Wouldn’t that be a dream to find an old memoir hidden in a trunk in the attic? To turn the yellowed pages of time and find an amazing story of a great-grandfather’s or grandmother’s everyday life long ago when times were tougher and the world was changing so rapidly? Well it does happen.
The latest I’ve heard of is Canton Elegy, the title so far. London writer Howard Webster married a Chinese-American girl and was shown the pages of her grandfather’s memoir the family had put away for 50-some years, not knowing what to do with it. Webster found the story beautiful, moving, and harrowing, documenting in English-second-language the journey of Stephen Jin-Nom Lee from poverty to being a colonel in the Canton military, through war and revolution. Agent Susan Mears says, “Effectively it’s a male version of Jung Chang’s Wild Swans but much more of an engaging read.”

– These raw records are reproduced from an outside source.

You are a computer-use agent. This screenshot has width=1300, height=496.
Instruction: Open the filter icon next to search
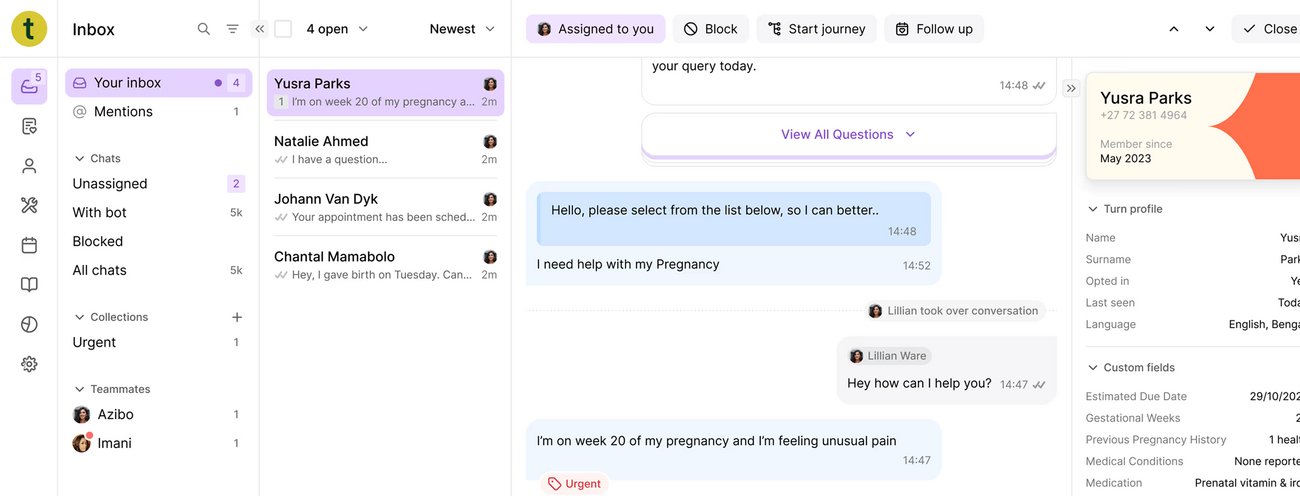pyautogui.click(x=233, y=29)
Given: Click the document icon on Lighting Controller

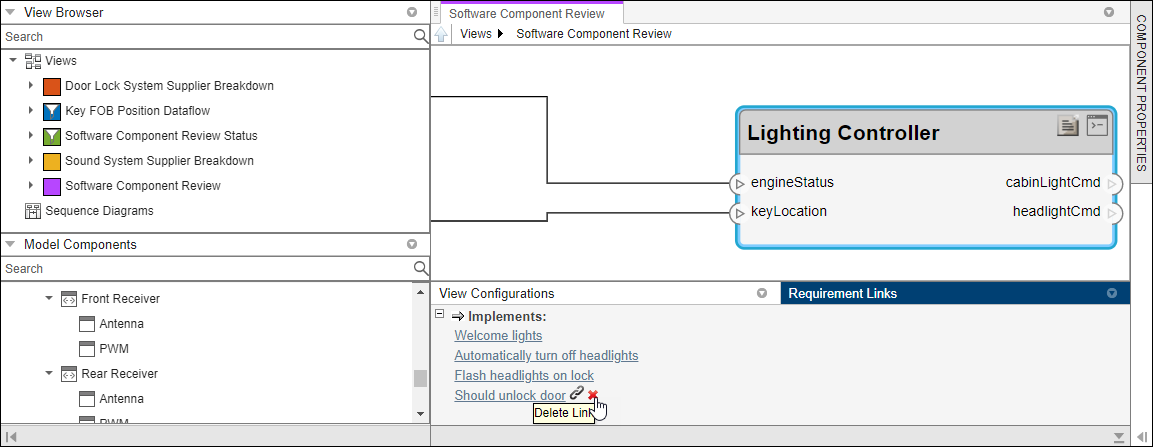Looking at the screenshot, I should [x=1069, y=125].
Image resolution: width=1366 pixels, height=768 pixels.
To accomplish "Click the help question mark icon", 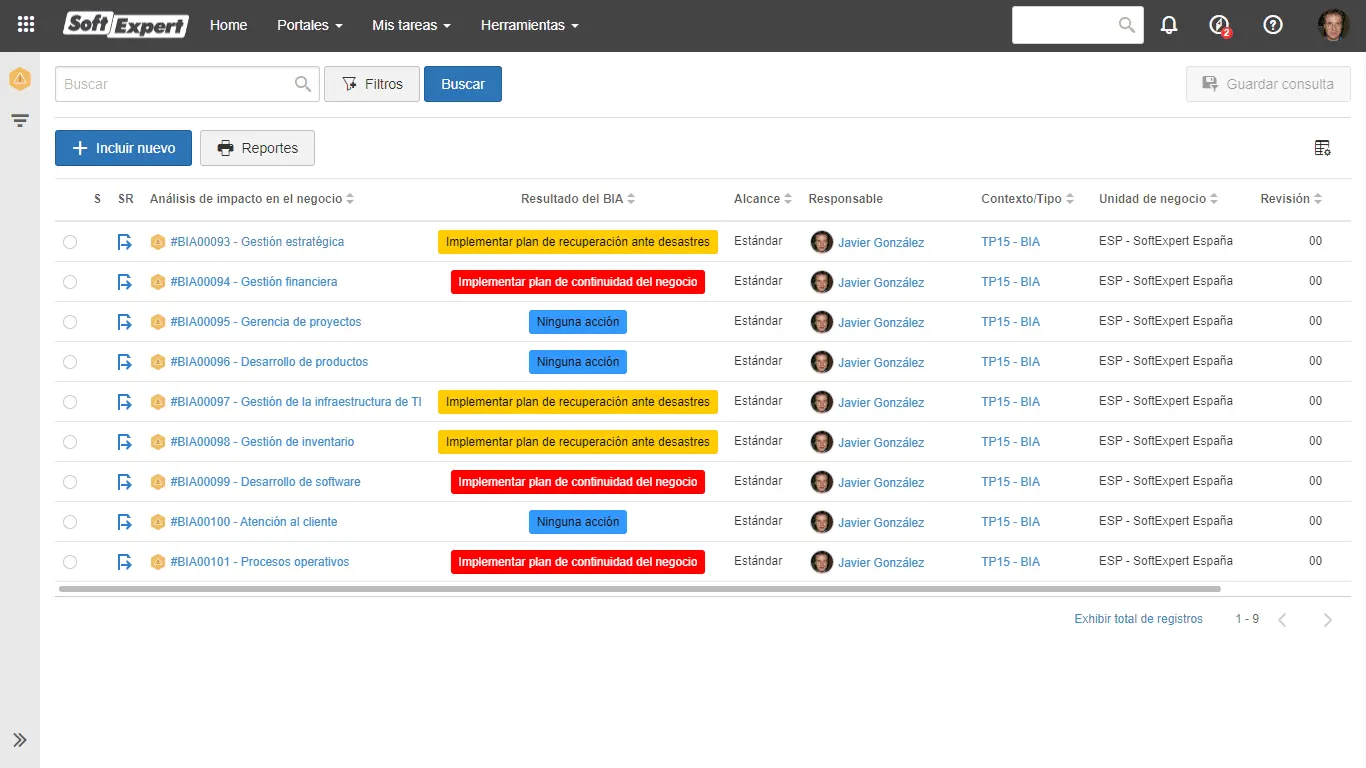I will (x=1273, y=25).
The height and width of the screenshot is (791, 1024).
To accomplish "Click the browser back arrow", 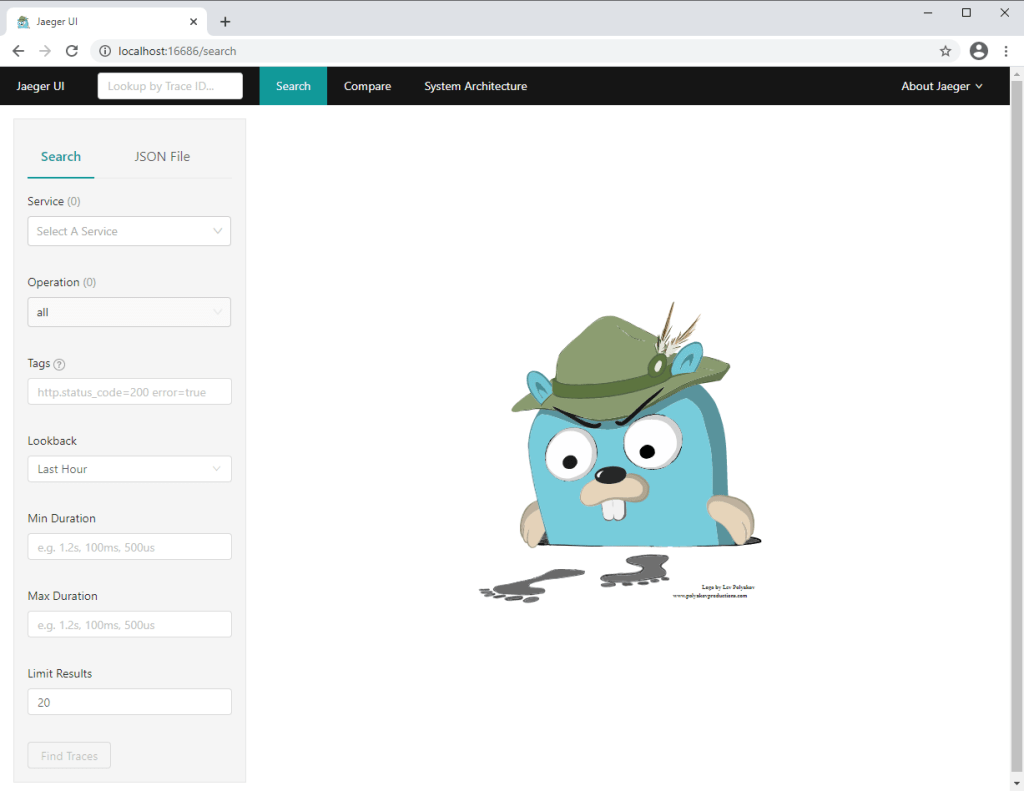I will [x=18, y=51].
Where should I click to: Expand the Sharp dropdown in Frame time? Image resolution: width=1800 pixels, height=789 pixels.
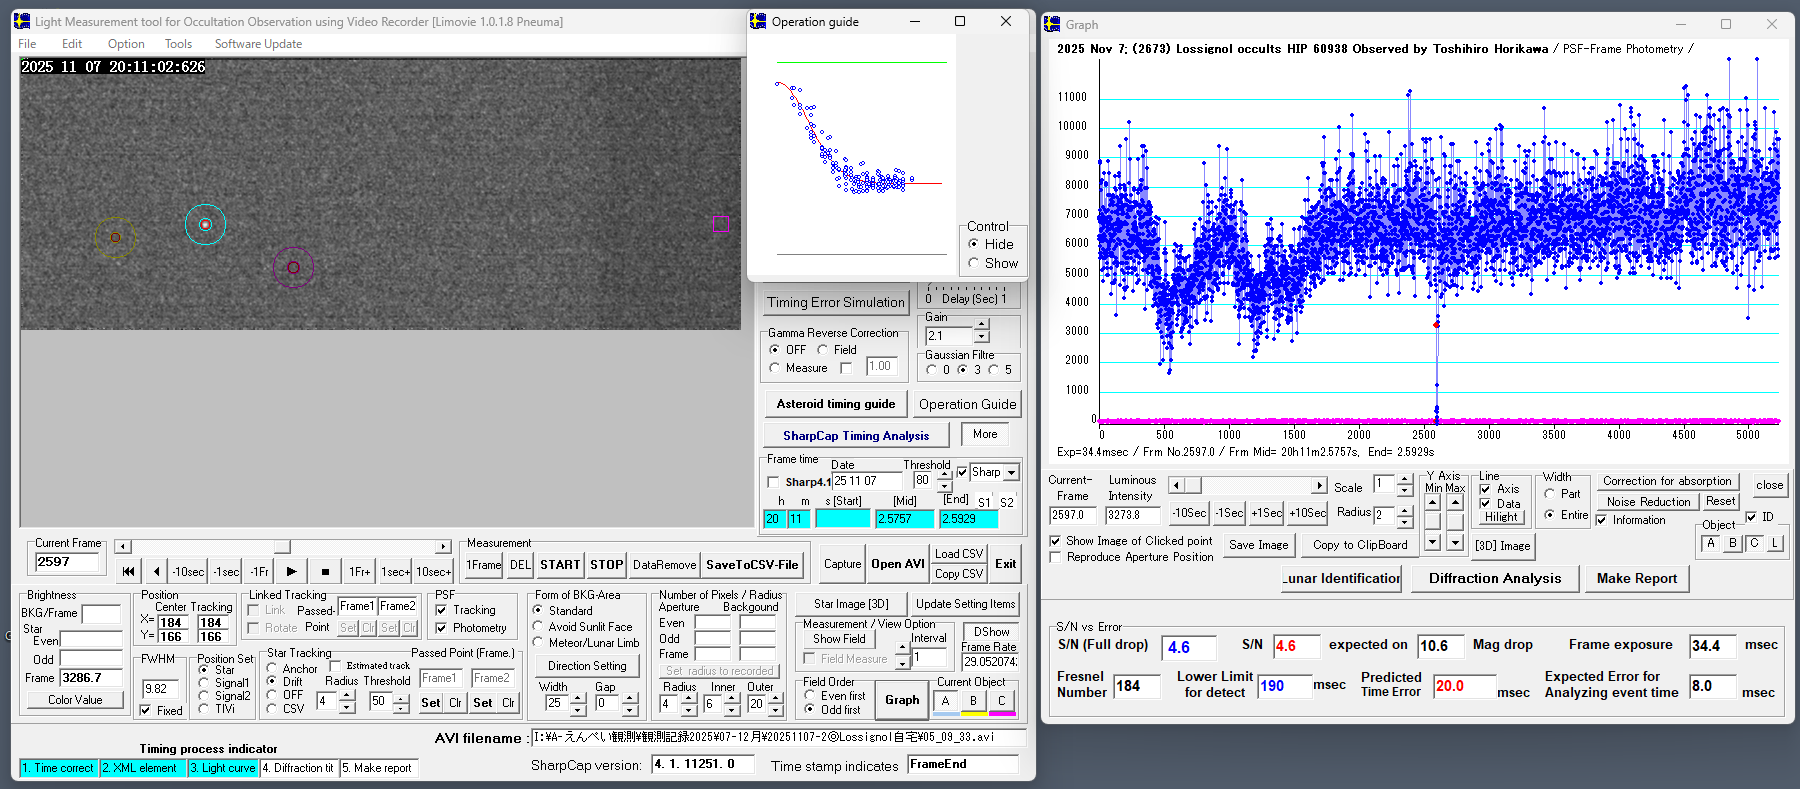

How nice we live in a time when publishing has never been easier. In Webster’s case, the memoir, which he edited and presented to Mears, was attractive to a trade publisher, but if it wasn’t he could have gone with a small press or indie-published it himself.
My mother wishes she hadn’t lost her diary in a firestorm during WWII, and what a dream that would have been to have her read it to me. But, at least she remembered a lot and we’ve now got her Cherry Blossoms in Twilight memoir published. Stories like the Lee family’s do happen frequently, but usually it’s a diary or journal that’s found. Makes you wish everybody kept one.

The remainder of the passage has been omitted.